Tugas Anda:
Lanjutkan tulisan tentang hukuman bagi siswa di sekolah, mulai tepat setelah kalimat terakhirnya.

***** Kutipan Teks

Asep Saefur

Menulis adalah berkomunikasi dengan rasa. Menulis adalah ungkapan rasa tak bertepi. Tak ada batas ruang. Tak ada batas waktu. Menulis adalah berkomunikasi a...

Selengkapnya
Navigasi Web

Pembinaan atau Penegakkan Hukum?

Pagi ini sesampainya di sekolah, saya perhatikan sedretan anak-anak yang tengah dihukum oleh petugas kesiswaan karena datang terlambat ke sekolah. Pemandangan biasa sebenarnya, namun karena terlampau biasa inilah yang kemudian memunculkan sebuah pertanyaan, “mengapa mereka harus dihukum?” (lucu ya pertanyaannya?)

Hukuman di sekolah adalah suatu yang amat biasa. Boleh jadi satu-satunya institusi yang diperbolehkan membuat aturan dan menerapkan sistem hukuman adalah sekolah, karena hukuman adalah bagian dari metode pendidikan. (institusi lain juga memang menerapkan hukuman, namun pasti berbeda dengan sistem hukuman di sekolah karena di sekolah hukuman tidak secara langsung terkait dengan tindak pidana melainkan sebatas kenakalan dan pembentukan karakter)

Mengapa harus hukuman? Pertanyaan ini sekali lagi melintas dalam pikiran. Bukankah penegakkan hukum di sekolah lebih terkait pada upaya pembiasaan dan pembentukan karakter anak. Hampir tak ada tindak pidana di sekolah semua nyaris diartikan sebagai kenakalan belaka. Di sisi lain, betapa di era penegakkan HAM saat ini guru sering menjadi bulan-bulanan kepongahan hukum. Tak sedikit guru harus dipidanakan karena menghukum anak didiknya. Niat mulia untuk membentuk karakter anak yang baik, tangguh dan berdisiplin bermuara pada jeruji besi. Ironis sekali memang.

Mengapa harus hukuman? Tak adakah cara lain untuk menegakkan kedisiplinan anak?

**********
***** Kumpulan Entri

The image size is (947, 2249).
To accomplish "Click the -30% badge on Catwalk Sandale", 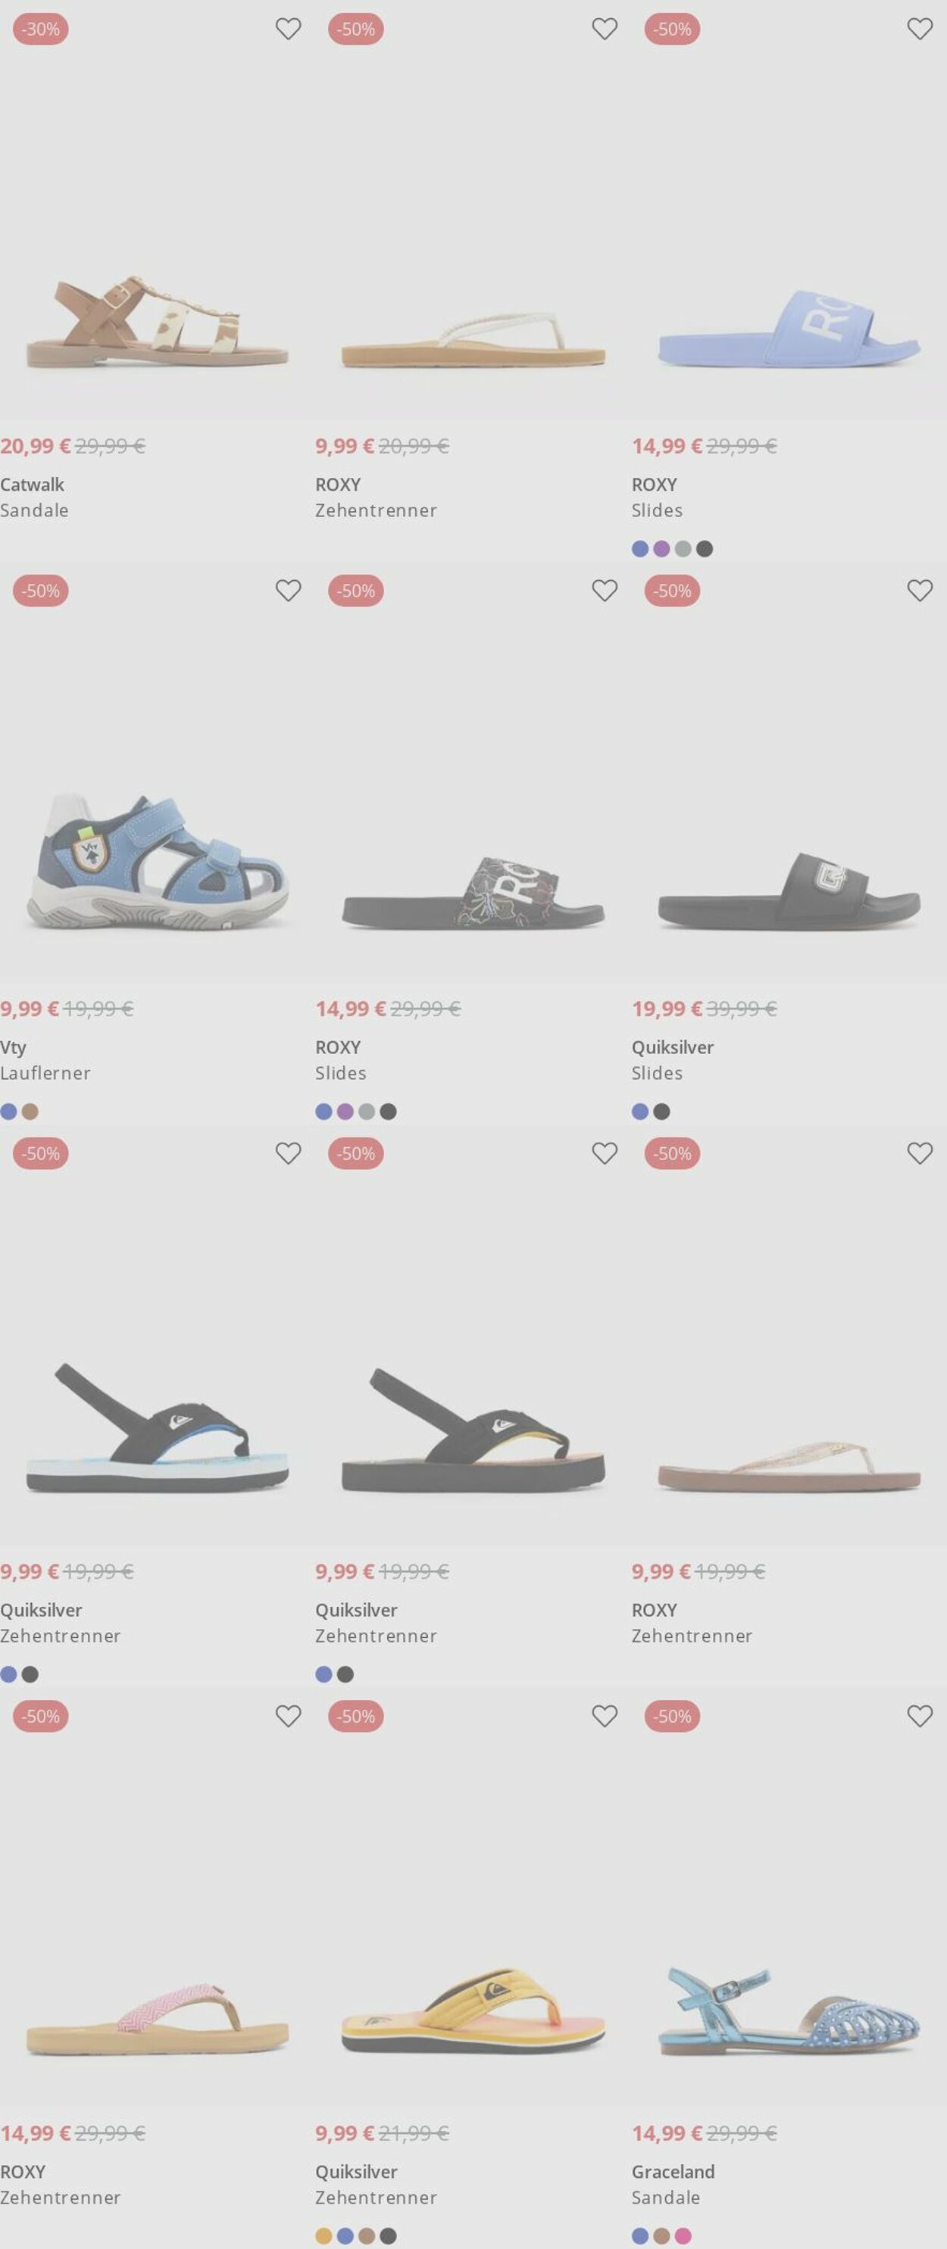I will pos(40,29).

**********
***** Kumpulan Entri

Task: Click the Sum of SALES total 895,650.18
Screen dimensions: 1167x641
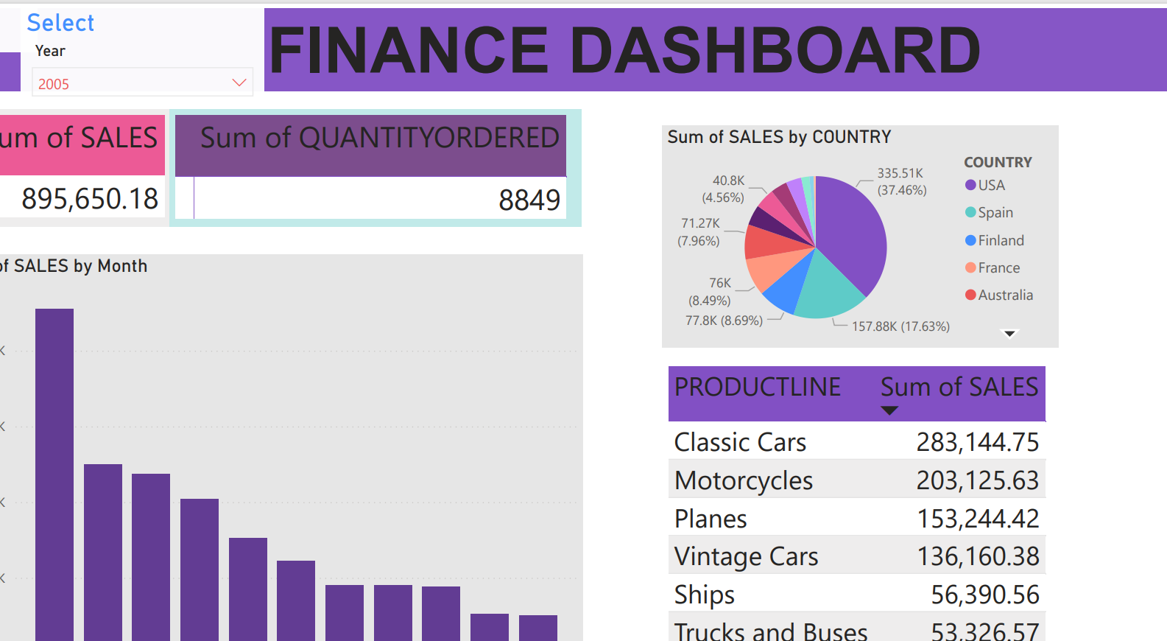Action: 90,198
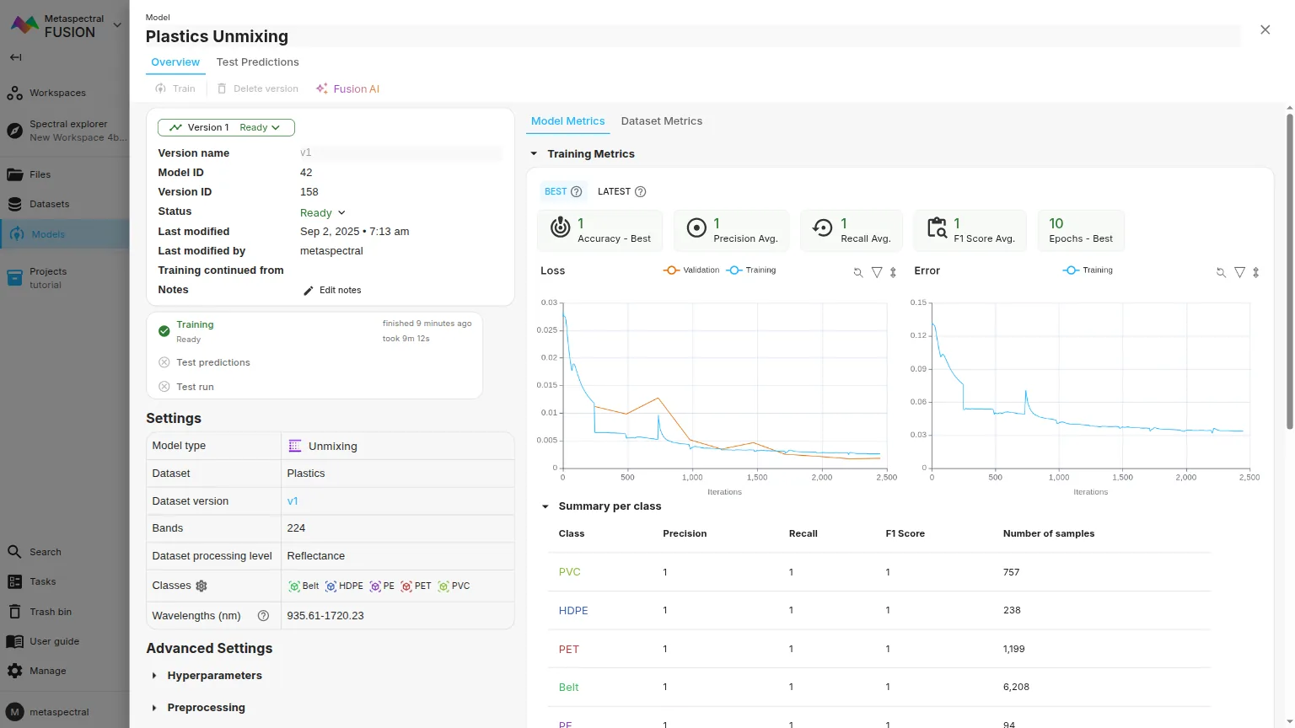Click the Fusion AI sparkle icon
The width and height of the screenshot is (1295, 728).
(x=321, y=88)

**********

Hasil:
Hukuman adalah cara yang selama ini dianggap efektif untuk menegakkan kedisiplinan. Benarkan menegakkan disiplin? Atau menegakkan dominasi hukum? Realitanya hukuman adalah suatu upaya untuk penegakkan hukum agar segala aturan ditaati oleh komunitasnya.

Dalam pendidikan penegakan hukum bukanlah prioritas utama. Pendidikan adalah upaya pembentukan karakter. Penegakan hukum dan aturan hanyalah bagian dari pembentukan karakter itu sendiri. Hal terpenting adalah bagaimana siswa mampu melakukan segala program pembiasaan sesuai dengan ketentuan yang ada. “Sesuai dengan ketentuan yang ada” kata inilah yang kemudian dimaknai sebagai penegakan hukum atau aturan atau dengan kata lain disiplin. Maka tidaklah mengherankan jika dalam pembinaan kesiswaan penegakan hukum dengan mengedepankan sistem hukuman menjadi unggulan tersendiri. Sekolah yang baik adalah sekolah yang siswanya taat aturan, begitu anggapan orang selama ini.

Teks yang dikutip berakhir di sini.